Mondo
Lotta alla malaria, la nuova frontiera è la Birmania
Dopo anni di isolamento, il Paese si apre al mondo. E diventa cruciale nella lotta a una malattia che qui colpisce 2 milioni di persone all'anno
di Redazione
Dopo 50 anni di isolamento la Birmania si apre agli investimenti occidentali. Grazie alla sua posizione geografica strategica tra Cina, India e Sud-est asiatico e grazie soprattutto all’abbondanza di risorse minerarie, il Myanmar sta attirando l’attenzione dell’Occidente.
Emblema dunque del futuro economico mondiale, ma anche Paese cardine nella lotta alla malaria: una delle maggiori sfide allo sviluppo dei Paesi poveri.
La Birmania rappresenta nella lotta alla malaria un Paese di particolare importanza. Qui si registra infatti una maggiore resistenza ai farmaci a base di artemisina, che negli ultimi anni hanno ridotto l’incidenza della patologia.
La malaria colpisce ogni anno più di 2 milioni di persone nel sud-est asiatico, soprattutto bambini sotto i 5 anni di età e donne incinte. L’infezione viene trasmessa con il semplice morso di una zanzara infettata da uno dei 4 parassiti malarici, il più aggressivo dei quali è il Plasmodium Falciparum, molto diffuso in Myanmar e in Zimbabwe.
Cesvi da oltre 10 anni lavora in entrambi i Paesi per far fronte a questo killer silenzioso. Di fronte a un parassita che diventa ogni anno più resistente ai farmaci, la prevenzione rimane l’unica arma efficace.
La malaria ogni 30 secondi uccide un bambino. Cho, Soe, Naing e la piccola Nelleni sono solo alcuni dei bambini che sono riusciti a vincere questa malattia grazie all’aiuto e alle cure del Cesvi, che con le sue cliniche mobili ha raggiunto il piccolo e sperduto villaggio di Let Pan Kone, nella poverissima regione di Mandalay, nel nord del Myanmar. Con l’arrivo del Cesvi Cho, Soe, Naing e Nelleni hanno avuto accesso ai test antimalarici e ai trattamenti sanitari specifici.

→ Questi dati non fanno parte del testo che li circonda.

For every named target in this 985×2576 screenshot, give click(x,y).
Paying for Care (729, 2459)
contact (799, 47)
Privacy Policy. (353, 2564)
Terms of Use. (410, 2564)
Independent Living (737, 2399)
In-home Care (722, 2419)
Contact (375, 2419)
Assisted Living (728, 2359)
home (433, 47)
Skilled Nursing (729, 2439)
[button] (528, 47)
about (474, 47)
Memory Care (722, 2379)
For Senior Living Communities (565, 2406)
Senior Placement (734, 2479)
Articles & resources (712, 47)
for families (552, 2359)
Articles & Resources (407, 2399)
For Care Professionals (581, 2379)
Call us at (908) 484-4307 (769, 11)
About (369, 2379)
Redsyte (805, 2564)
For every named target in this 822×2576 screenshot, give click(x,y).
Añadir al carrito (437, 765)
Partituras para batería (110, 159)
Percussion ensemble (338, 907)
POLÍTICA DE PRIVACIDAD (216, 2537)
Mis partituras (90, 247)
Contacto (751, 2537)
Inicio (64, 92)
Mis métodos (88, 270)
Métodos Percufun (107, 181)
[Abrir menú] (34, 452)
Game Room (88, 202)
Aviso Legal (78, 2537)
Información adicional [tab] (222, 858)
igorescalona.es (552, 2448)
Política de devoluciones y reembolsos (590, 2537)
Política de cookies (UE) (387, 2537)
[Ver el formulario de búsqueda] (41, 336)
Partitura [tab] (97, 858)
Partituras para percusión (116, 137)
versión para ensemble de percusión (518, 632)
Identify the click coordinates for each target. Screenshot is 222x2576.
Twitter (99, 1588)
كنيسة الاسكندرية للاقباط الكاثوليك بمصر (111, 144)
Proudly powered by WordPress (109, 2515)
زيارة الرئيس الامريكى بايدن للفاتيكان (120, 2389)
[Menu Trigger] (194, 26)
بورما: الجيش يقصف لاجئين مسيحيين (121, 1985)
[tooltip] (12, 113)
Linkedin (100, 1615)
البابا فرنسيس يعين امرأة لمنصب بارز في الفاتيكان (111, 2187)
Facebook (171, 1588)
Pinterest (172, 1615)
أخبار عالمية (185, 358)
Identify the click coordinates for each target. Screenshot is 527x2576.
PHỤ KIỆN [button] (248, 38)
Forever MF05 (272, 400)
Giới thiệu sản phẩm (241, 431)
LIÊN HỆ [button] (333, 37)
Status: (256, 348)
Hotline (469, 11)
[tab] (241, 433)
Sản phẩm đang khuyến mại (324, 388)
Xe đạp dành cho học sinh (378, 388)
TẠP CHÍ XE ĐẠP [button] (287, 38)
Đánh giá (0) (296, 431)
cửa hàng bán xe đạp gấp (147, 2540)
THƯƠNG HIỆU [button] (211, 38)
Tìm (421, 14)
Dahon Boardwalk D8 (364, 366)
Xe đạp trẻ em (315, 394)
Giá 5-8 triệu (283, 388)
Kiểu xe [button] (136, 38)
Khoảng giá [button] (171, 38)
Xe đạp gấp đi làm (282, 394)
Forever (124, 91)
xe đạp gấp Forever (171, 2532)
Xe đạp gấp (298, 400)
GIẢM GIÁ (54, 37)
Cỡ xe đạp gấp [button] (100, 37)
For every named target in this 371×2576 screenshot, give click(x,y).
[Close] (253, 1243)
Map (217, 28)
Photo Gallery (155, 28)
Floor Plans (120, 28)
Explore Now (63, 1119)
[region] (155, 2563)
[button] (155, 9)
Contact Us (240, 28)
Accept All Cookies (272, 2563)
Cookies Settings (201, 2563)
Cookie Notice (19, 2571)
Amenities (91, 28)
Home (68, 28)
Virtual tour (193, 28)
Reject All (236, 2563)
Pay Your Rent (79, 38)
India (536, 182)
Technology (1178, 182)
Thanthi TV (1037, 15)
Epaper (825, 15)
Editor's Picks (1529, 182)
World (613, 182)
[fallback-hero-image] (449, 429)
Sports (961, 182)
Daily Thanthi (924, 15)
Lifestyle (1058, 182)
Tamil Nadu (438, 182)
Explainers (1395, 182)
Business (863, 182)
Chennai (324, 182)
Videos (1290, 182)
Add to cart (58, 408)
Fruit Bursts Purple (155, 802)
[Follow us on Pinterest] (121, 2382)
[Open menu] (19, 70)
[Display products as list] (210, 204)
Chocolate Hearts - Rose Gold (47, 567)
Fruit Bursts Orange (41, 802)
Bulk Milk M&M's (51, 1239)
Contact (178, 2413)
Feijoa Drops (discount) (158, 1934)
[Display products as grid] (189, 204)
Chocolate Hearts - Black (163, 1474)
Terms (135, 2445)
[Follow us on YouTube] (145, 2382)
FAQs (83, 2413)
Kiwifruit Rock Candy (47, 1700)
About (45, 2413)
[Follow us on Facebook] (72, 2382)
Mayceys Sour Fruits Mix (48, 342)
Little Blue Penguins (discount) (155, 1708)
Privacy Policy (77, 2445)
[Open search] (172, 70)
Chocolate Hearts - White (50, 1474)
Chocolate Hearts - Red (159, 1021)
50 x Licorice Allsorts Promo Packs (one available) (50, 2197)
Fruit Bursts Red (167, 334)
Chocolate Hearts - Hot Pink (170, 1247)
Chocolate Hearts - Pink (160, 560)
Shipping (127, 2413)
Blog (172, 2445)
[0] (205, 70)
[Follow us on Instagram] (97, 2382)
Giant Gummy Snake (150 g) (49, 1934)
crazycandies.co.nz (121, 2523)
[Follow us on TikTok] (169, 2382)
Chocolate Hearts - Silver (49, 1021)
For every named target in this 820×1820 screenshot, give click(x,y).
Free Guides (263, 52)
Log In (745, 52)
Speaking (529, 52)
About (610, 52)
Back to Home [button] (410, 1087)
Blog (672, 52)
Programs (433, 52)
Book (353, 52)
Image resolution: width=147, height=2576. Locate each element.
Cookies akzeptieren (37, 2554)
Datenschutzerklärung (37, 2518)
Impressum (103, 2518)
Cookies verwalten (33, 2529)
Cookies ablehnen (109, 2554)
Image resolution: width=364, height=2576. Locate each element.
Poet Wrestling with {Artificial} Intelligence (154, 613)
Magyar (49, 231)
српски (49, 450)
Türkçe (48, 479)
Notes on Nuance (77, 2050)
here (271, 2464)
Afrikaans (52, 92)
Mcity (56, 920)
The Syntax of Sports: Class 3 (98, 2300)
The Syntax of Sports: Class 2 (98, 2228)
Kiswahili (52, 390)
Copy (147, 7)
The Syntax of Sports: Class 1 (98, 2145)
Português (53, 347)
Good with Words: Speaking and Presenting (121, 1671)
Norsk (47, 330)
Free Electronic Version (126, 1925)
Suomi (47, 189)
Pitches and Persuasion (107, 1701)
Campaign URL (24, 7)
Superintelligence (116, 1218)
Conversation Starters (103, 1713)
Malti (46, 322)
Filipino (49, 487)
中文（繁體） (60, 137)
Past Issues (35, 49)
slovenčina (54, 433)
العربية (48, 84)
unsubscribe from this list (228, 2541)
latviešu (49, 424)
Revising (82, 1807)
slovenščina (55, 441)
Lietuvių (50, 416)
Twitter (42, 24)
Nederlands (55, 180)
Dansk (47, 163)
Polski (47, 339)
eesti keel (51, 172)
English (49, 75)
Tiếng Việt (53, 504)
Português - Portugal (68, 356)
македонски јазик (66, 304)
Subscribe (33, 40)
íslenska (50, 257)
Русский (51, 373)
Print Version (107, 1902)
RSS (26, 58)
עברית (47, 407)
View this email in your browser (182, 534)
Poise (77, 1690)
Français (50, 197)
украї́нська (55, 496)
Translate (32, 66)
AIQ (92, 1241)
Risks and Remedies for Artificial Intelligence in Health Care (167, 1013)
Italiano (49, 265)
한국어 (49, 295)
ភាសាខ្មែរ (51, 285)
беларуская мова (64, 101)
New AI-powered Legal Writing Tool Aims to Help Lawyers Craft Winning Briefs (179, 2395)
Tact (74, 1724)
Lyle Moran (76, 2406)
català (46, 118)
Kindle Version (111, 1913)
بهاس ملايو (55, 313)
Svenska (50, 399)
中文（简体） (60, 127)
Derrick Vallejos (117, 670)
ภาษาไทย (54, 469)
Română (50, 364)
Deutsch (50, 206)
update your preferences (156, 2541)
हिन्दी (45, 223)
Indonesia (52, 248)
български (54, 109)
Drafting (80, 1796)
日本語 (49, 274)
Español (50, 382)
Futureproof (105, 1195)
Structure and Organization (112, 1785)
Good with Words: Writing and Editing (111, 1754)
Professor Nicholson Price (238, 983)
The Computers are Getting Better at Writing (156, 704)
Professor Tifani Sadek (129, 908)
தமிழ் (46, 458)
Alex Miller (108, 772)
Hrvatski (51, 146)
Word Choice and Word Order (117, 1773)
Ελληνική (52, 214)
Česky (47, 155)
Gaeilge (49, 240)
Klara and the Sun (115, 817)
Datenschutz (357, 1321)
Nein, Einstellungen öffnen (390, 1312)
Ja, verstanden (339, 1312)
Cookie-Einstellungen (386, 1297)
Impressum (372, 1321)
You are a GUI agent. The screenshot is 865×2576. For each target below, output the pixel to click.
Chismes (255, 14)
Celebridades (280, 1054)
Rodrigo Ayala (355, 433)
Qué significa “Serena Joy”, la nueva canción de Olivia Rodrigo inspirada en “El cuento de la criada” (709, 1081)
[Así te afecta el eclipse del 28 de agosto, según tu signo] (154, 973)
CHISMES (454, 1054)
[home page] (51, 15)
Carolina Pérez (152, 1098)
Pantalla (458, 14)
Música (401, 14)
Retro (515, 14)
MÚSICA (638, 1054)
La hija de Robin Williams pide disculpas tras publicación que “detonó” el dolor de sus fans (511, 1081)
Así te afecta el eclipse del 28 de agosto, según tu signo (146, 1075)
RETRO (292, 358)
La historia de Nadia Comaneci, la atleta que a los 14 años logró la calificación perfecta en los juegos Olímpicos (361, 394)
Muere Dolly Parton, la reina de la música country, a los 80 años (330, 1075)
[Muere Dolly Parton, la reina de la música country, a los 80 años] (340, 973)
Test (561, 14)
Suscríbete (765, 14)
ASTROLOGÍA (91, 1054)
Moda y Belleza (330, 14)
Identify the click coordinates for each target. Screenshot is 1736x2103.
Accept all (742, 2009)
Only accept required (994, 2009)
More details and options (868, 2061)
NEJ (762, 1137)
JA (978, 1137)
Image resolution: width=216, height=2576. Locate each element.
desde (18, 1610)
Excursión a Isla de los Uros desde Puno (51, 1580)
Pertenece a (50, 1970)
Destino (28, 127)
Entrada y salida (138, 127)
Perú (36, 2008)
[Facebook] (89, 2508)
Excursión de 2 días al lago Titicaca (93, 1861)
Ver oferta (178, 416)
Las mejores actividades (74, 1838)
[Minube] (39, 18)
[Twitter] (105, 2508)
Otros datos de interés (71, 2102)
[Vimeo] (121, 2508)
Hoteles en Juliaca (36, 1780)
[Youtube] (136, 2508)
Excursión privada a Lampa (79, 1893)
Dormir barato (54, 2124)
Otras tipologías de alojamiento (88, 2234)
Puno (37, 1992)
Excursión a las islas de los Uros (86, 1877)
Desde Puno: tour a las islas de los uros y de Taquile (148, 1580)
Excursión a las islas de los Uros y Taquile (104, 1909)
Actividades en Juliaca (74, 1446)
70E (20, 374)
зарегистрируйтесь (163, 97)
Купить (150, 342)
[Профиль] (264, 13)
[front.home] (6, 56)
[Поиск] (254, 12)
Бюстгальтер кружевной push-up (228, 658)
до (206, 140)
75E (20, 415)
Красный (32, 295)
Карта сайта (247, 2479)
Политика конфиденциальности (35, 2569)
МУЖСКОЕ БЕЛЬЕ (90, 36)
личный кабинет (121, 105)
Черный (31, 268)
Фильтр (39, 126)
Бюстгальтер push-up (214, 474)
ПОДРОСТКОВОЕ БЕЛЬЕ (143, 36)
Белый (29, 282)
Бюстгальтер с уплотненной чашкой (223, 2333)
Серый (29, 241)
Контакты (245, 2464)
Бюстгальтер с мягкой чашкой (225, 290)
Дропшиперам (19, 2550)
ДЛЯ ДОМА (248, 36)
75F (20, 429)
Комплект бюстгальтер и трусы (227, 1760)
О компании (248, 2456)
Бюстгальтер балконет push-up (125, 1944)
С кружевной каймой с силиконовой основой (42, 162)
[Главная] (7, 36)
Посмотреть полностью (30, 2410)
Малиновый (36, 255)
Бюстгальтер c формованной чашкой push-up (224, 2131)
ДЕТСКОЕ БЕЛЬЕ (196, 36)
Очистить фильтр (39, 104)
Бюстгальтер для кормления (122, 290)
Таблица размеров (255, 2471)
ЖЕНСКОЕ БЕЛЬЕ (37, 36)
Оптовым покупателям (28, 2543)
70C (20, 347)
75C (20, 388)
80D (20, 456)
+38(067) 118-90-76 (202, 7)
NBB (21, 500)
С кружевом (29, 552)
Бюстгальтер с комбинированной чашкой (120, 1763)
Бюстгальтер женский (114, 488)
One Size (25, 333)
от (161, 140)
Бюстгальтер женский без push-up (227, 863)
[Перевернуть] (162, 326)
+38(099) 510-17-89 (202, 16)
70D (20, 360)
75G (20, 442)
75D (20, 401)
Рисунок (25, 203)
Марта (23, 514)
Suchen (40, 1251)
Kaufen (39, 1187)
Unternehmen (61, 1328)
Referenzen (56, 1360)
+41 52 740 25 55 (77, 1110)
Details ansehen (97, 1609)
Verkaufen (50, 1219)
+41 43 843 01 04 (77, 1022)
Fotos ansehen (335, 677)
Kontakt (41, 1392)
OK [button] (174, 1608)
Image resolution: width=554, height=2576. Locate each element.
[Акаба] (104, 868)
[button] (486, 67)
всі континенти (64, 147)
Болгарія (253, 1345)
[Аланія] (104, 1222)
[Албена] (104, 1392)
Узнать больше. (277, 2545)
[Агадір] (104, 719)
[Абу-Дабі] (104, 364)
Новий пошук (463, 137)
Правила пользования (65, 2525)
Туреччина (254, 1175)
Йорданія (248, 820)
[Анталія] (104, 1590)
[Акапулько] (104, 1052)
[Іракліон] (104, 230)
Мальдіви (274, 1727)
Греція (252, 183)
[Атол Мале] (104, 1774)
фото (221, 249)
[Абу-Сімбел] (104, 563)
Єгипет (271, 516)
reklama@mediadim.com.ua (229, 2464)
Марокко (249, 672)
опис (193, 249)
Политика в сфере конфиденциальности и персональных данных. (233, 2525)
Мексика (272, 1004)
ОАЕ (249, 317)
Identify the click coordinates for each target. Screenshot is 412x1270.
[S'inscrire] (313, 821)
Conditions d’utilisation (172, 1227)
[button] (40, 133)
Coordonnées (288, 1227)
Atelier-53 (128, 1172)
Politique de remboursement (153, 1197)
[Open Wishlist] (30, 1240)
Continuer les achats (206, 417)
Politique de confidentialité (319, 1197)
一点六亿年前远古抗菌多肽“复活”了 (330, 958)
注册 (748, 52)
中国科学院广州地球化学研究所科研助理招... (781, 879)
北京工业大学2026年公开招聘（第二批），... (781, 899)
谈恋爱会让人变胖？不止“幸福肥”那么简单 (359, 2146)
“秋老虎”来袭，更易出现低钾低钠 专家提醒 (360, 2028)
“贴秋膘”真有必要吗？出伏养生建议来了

Il programma avviato da Cesvi nello Shan State, in Myanmar, raggiunge oltre 220 mila persone in 1.054 villaggi. Sette team composti da un medico, un infermiere, un microscopista e un assistente sanitario, tutti locali, lavorano insieme a una rete di volontari per svolgere attività di prevenzione, diagnosi e trattamento farmacologico antimalarico. Questi team si occupano di visite regolari nei villaggi e della gestione di ambulatori fissi, avvalendosi di una clinica mobile per raggiungere le aree più remote. L’obiettivo è offrire a tutti l’accesso alla diagnosi e al trattamento e diffondere una maggiore conoscenza della malaria e delle modalità di prevenzione.
“In un Paese caratterizzato da servizi di salute pubblica inadeguati e insufficienti, da tensioni etniche, da difficili condizioni di vita e da forti difficoltà negli spostamenti” dichiara Giangi Milesi, presidente Cesvi “la popolazione locale ha un accesso molto limitato ai servizi sanitari di qualità. Il ruolo delle nostre cliniche è cruciale e ben supportato dalla comunità”.
Dal 2007 il Cesvi ha distribuito 150 mila zanzariere impregnate di insetticida di lunga durata (dai 3 ai 5 anni) a cui vanno ad aggiungersi le 70 mila consegnate solo nel 2012.
“Di fronte a una malattia che ha causato, secondo le stime dell’OMS, 660 mila decessi solo nel 2010” afferma Daniele Panzeri, responsabile Cesvi in Myanmar “il lavoro di prevenzione del Cesvi ha un valore di particolare importanza”. “Dal 2001, anno in cui il Cesvi ha iniziato a lavorare in questo Paese” aggiunge “le persone affette dalla malaria sono diminuite in modo significativo: si è passati da una diagnosi di un caso ogni cinque a uno ogni venti. Ciò significa che l’intervento ha ridotto il livello di endemicità della malattia del 75%”.